My first step was to use a convolution neural network model similar to LeNet. I thought this model might be appropriate because it is strong enough for callsification tasks, and it is reletavly quick for traning. Aftet I validated my code works as excpected, I tried to achieve good results with this model, but with no success. Therfore, I used a model based on NVIDIA's paper which performed well.
In order to gauge how well the model was working, I split my image and steering angle data into a training and validation set. I found that my first model had a low mean squared error on the training set but a high mean squared error on the validation set. This implied that the model was overfitting. To combat the overfitting, I modified the model with dropout layers between the fully connected layers. Furthermore, I recorded more generic data and augmented more data.

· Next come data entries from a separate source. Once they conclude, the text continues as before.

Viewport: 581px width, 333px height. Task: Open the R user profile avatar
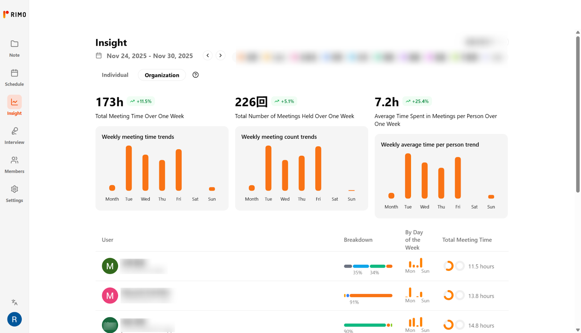(x=15, y=319)
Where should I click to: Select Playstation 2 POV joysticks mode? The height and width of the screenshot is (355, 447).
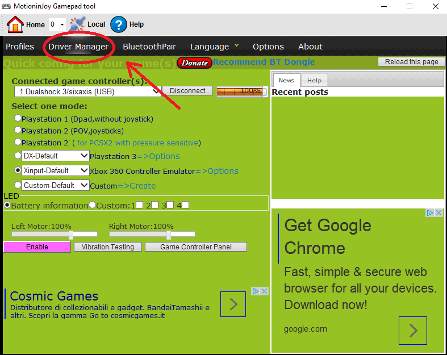coord(18,130)
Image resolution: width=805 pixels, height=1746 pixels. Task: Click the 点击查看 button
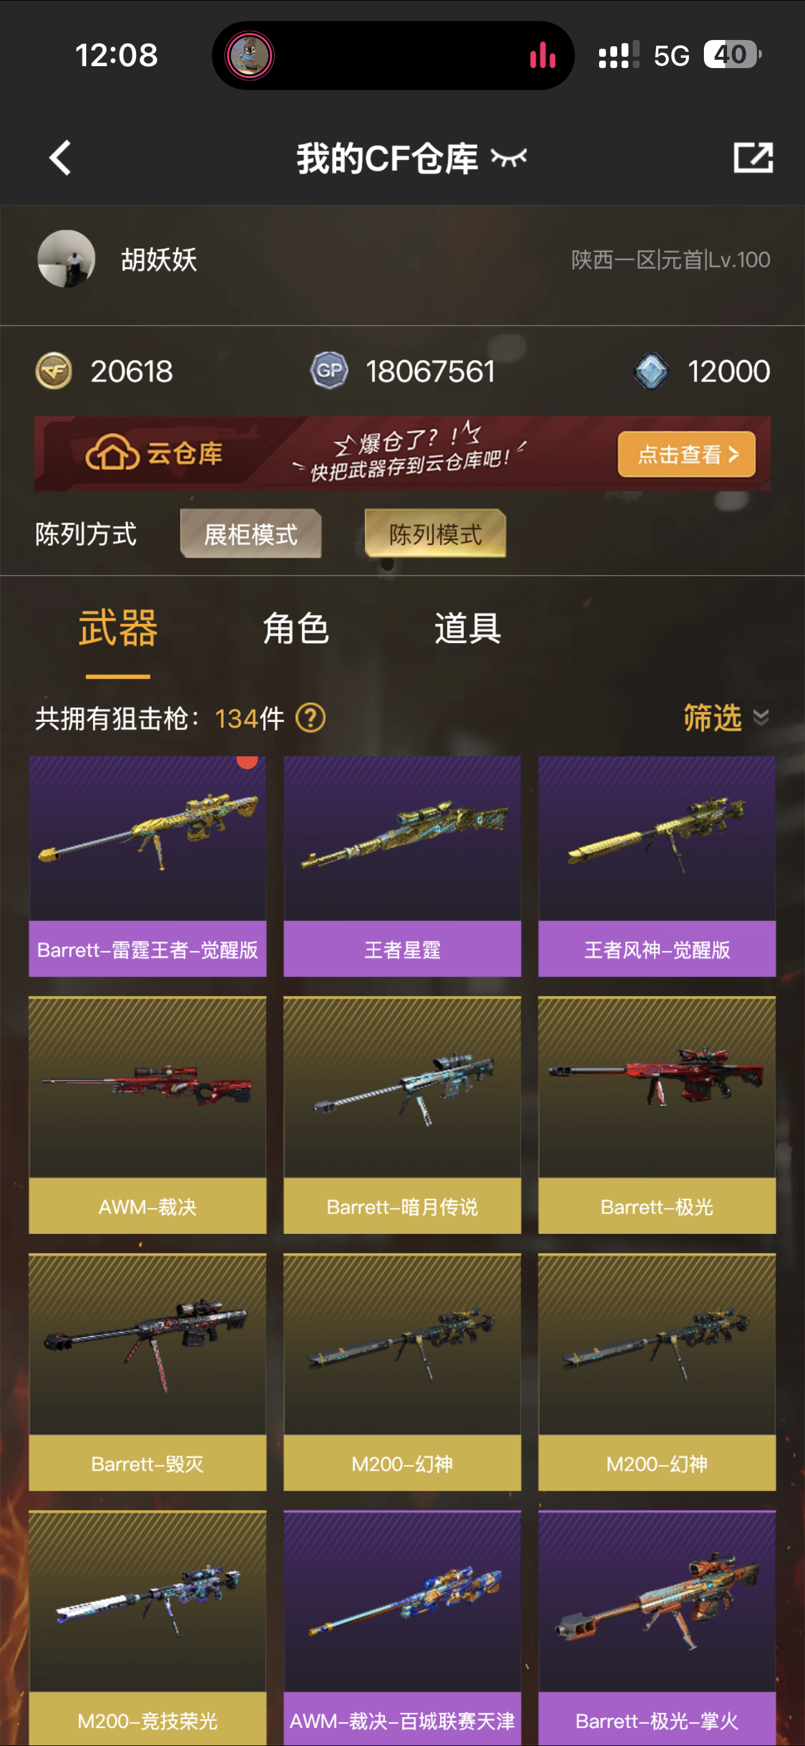[x=686, y=454]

Then I ran the simulator to see how well the car was driving around track one. There were a few spots where the vehicle fell off the track, especially at the dirt curve after the bridge. To improve the driving behavior in these cases, I recorded more data for these specific areas, and retrained the already trained model on these data.
At the end of the process, the vehicle is able to drive autonomously around the track without leaving the road.

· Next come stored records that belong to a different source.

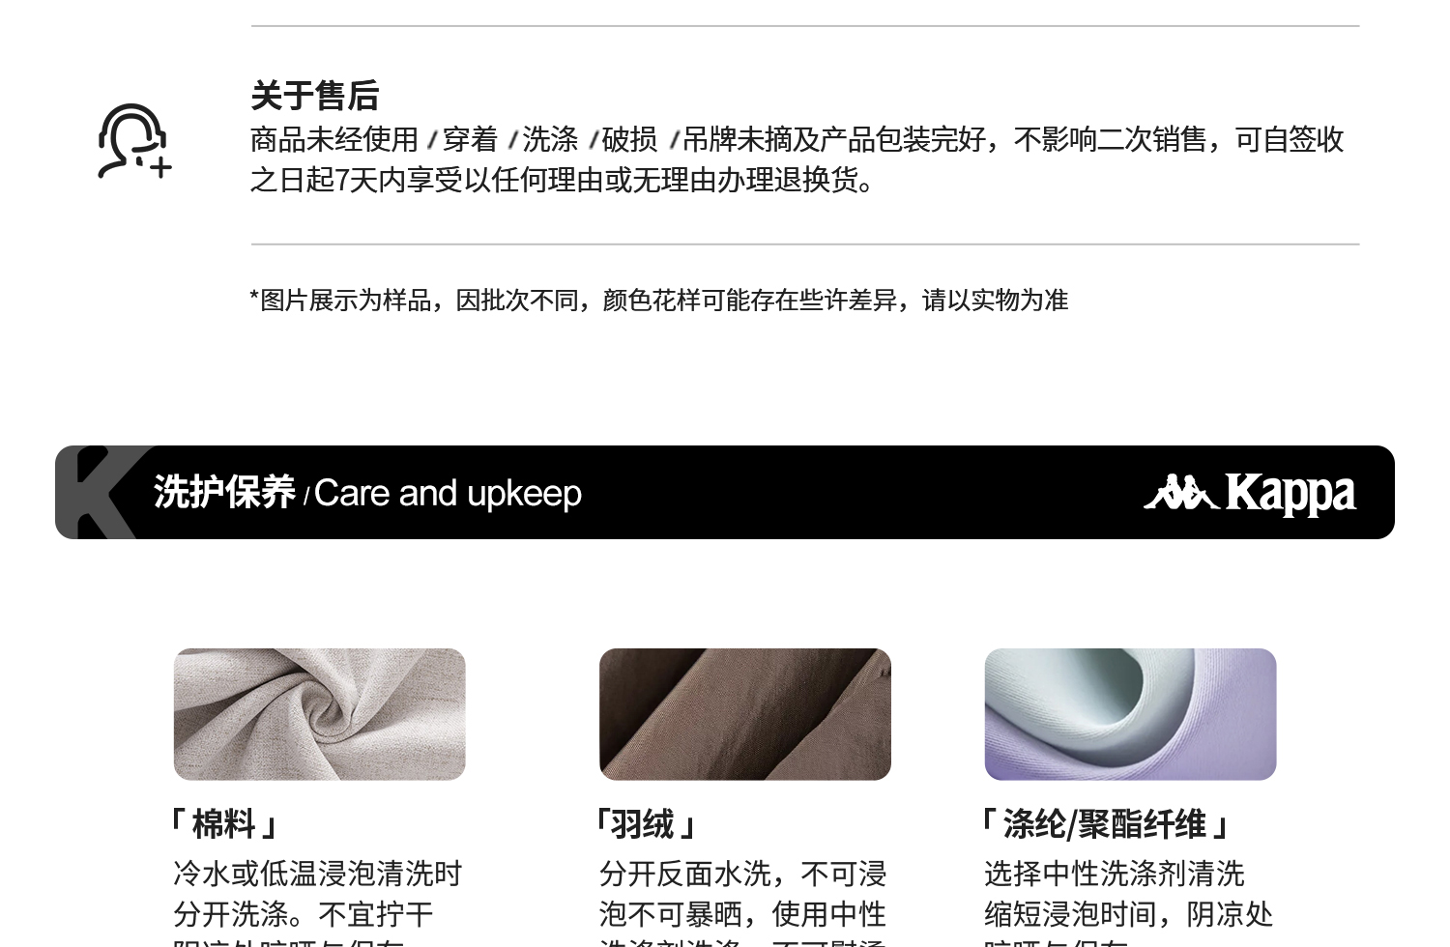Open the cotton fabric thumbnail
The width and height of the screenshot is (1450, 947).
pyautogui.click(x=319, y=714)
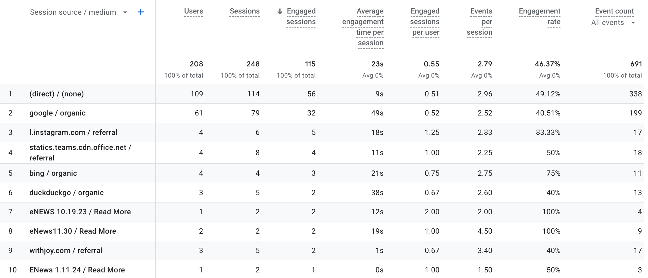The image size is (648, 278).
Task: Sort by Events per session column
Action: click(480, 22)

2. Final Model Architecture My model is based on the model used in NVIDIA's paper on end-to-end learning. It starts with a crop of the image to its interest area, followed by mormalization to the range of [-1,1] using Keras lambda layer. Then, 3 convolution layers are stacked with a kernel size of 5x5, a stride of 2x2 and depths of 24, 36, 48 by order, where each layer is followed by an activation of RELU. Afterwards, 2 convolution layers are stacked with a kernel size of 3x3, a stride of 1x1 and depths 64 each, where each layer is followed by an activation of RELU. Lastly, the network is connected to 4 fully-connected layers with sizes of 1164, 100, 50 and 10 by order, where the first 2 are with a RELU activation, and the last 2 are with no activation. A Dropout layer (with keep probability of 0.5) is applied to each of these fully-connected layers. The last 10 neurons are connected to 1 output which has no activation.

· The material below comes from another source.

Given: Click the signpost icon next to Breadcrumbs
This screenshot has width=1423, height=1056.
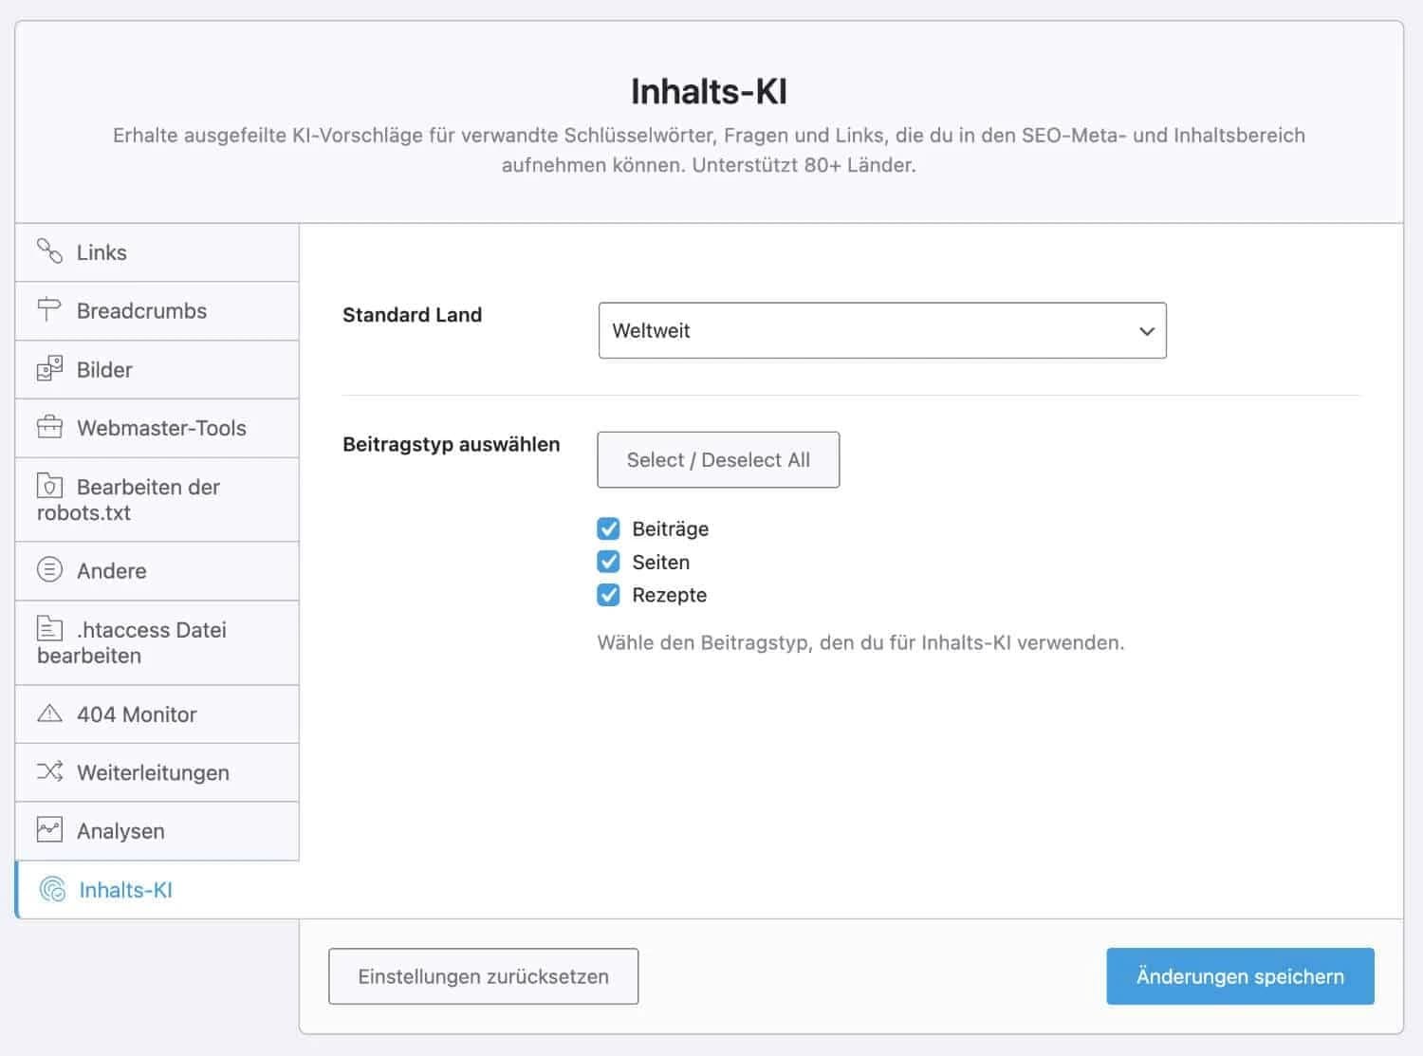Looking at the screenshot, I should click(49, 309).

3. Creation of the Training Set & Training Process To capture good driving behavior, I first trained my driving in the simulator. I used the mouse controlling option instead of the arrows in order to generate smoother data. The I recorded two laps - one CW and one CCW - on track 1 using center lane driving. Here is an example image of center lane driving:
I then recorded the vehicle recovering from the left side and right sides of the road back to center so that the vehicle would learn to recover in cases where it loses the center and swerve to either side. These images show what a recovery looks like. The first one is the beginning of the recovery where the car drives close to the lane line (the recording starts at this point but with a strong wheel angle); the second is the middle of the recovery, where the car starts to go back to the center of the lane; and the last is the end of the recovery.
To augment the data set, I also flipped images and angles thinking that this would help to generalize and help overcome overfitting. For example, here is an image that has then been flipped:
Lastly, I used the left and right camera data for each image, adding a corresponding 0.1 deflection to the steering angle. Here are center, left and right images of the same loaction:
After the collection and augmentation process, I had ~60.000 images. I then preprocessed this data by croping it with 63 pixels form the top and 23 pixels from the bottom. Then I normalized each pixel in the image with: (val - 127.5)/127.5 which normalize to the range of [-1,1]
I finally randomly shuffled the data set and put 20% of the data into a validation set.
I used this training data for training the model. The validation set helped determine if the model was over or under fitting. The ideal number of epochs was 2 as evidenced by the growing loss of the validation set after this epoch. I used an adam optimizer so that manually training the learning rate wasn't necessary.